■ What to work on
Reproduce word for word the passage of the thread on the Temporal polling errors from "Oct 12 '24 08:10" up to and including "have more information.".

■ Selected extract
I can set up a sample application along with steps to reproduce the error. I'll share a sample repository here shortly.

Oct 11 '24 04:10 prajithp13

@olix0r Here is the deployment YAML for both the Temporal server and worker: https://raw.githubusercontent.com/Prajithp/hello-temporal-go/refs/heads/main/deployment.yaml. You can apply this and, after waiting for at least 20 minutes, you should see the following error message in the worker pod logs: msg="Failed to poll for task."

Let me know if this works for you!

Oct 11 '24 04:10 prajithp13

I'm also working on extracting the logic between the Temporal Worker and Frontend to a simple Go app that reproduces this, will share it in a couple of days

Oct 12 '24 08:10 eli-nomasec

@olix0r did you get a chance to look into it?

Oct 13 '24 02:10 prajithp13

Thanks for sharing the repro. I haven’t had a chance to look into it yet, but I’ll update the issue once I have more information.

Oliver Gould < @.*** >

On Sat, Oct 12 2024 at 19:43, Prajith < @.*** > wrote:

@olix0r ( https://github.com/olix0r ) did you get a chance to look into it?

— Reply to this email directly, view it on GitHub ( https://github.com/linkerd/linkerd2/issues/12964#issuecomment-2408793569 ) , or unsubscribe ( https://github.com/notifications/unsubscribe-auth/AAB2YYTZDIVZW5CZTPODFEDZ3HM4TAVCNFSM6AAAAABMXXDB6CVHI2DSMVQWIX3LMV43OSLTON2WKQ3PNVWWK3TUHMZDIMBYG44TGNJWHE ). You are receiving this because you were mentioned. Message ID: <linkerd/linkerd2/issues/12964/2408793569 @ github. com>

Oct 13 '24 03:10 olix0r

While I'm still plumbing through some of the internals, I noticed something pretty glaring: these errors reliably manifest around the 5 minute mark. I did a quick search through the temporal codebase and found this setting:

	KeepAliveMaxConnectionAge = NewGlobalDurationSetting(
		"frontend.keepAliveMaxConnectionAge",
		5*time.Minute,
		`KeepAliveMaxConnectionAge is a duration for the maximum amount of time a
connection may exist before it will be closed by sending a GoAway. A
random jitter of +/-10% will be added to MaxConnectionAge to spread out
connection storms.`,
	)

■ Data records
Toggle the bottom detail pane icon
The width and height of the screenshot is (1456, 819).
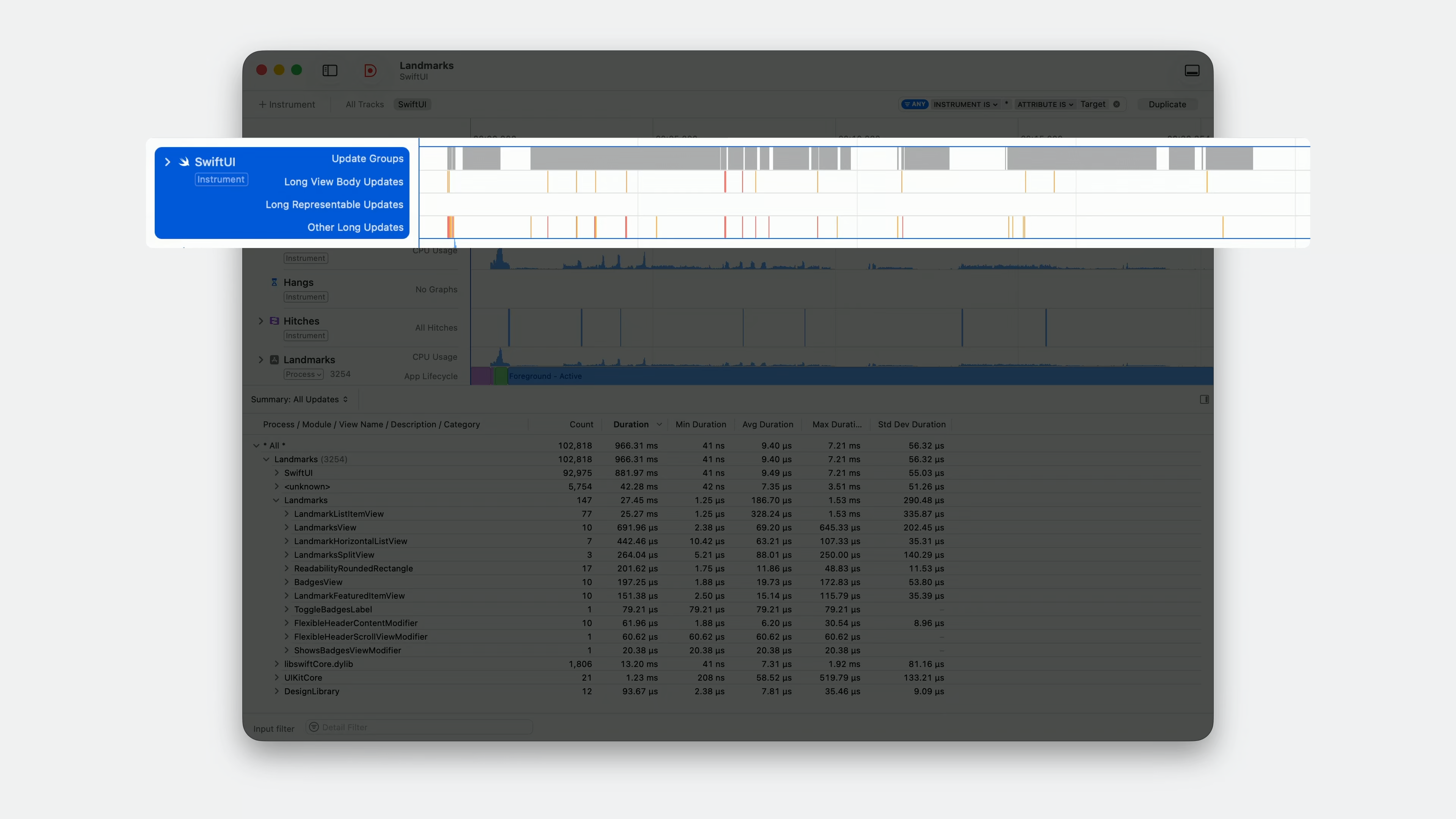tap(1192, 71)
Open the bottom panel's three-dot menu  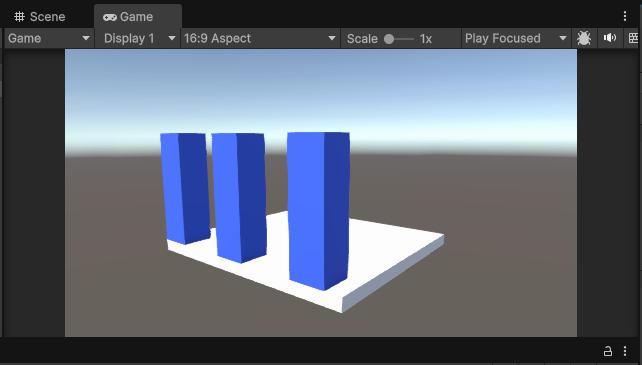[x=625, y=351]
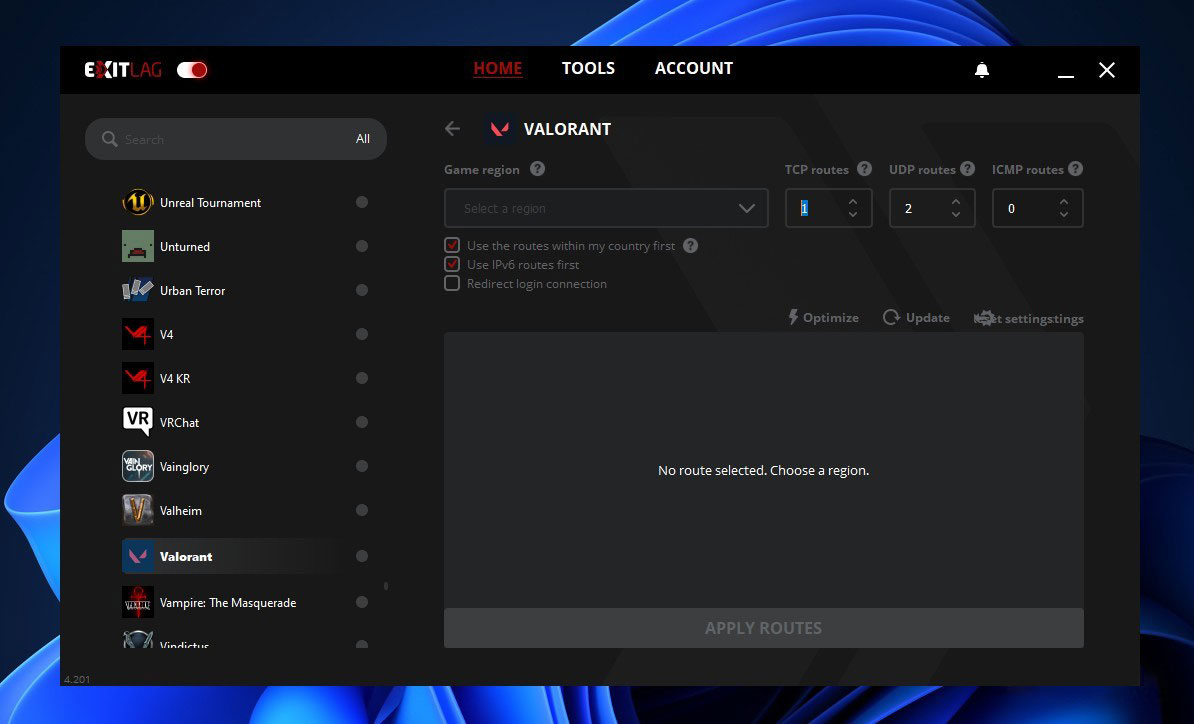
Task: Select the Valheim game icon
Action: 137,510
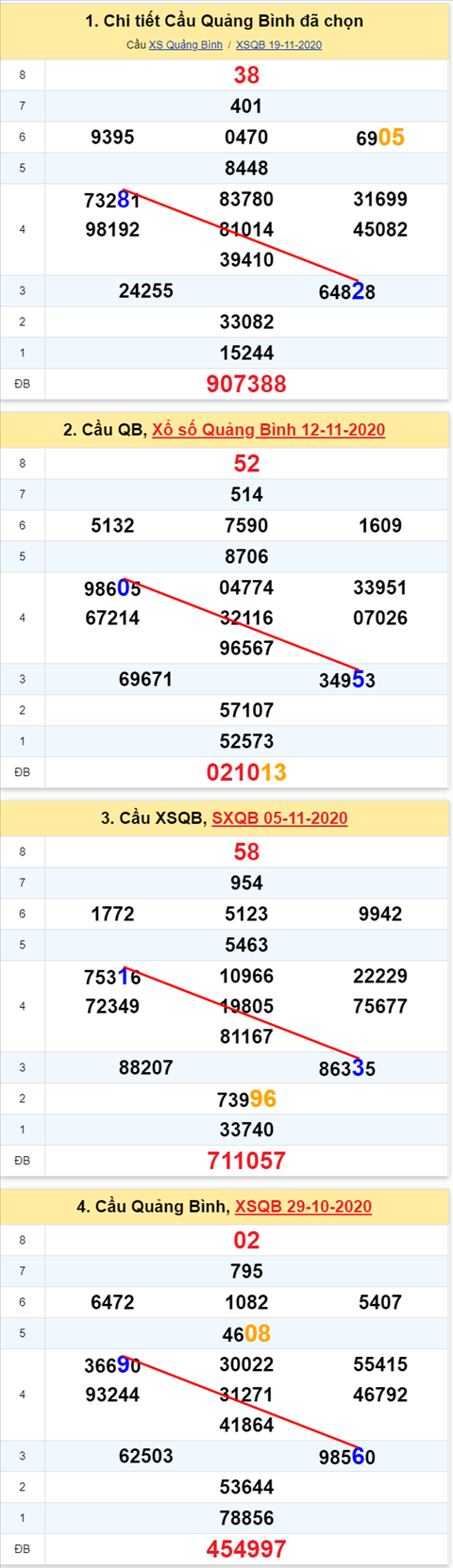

■ Written answer
Oct 12 '24 08:10 eli-nomasec

@olix0r did you get a chance to look into it?

Oct 13 '24 02:10 prajithp13

Thanks for sharing the repro. I haven’t had a chance to look into it yet, but I’ll update the issue once I have more information.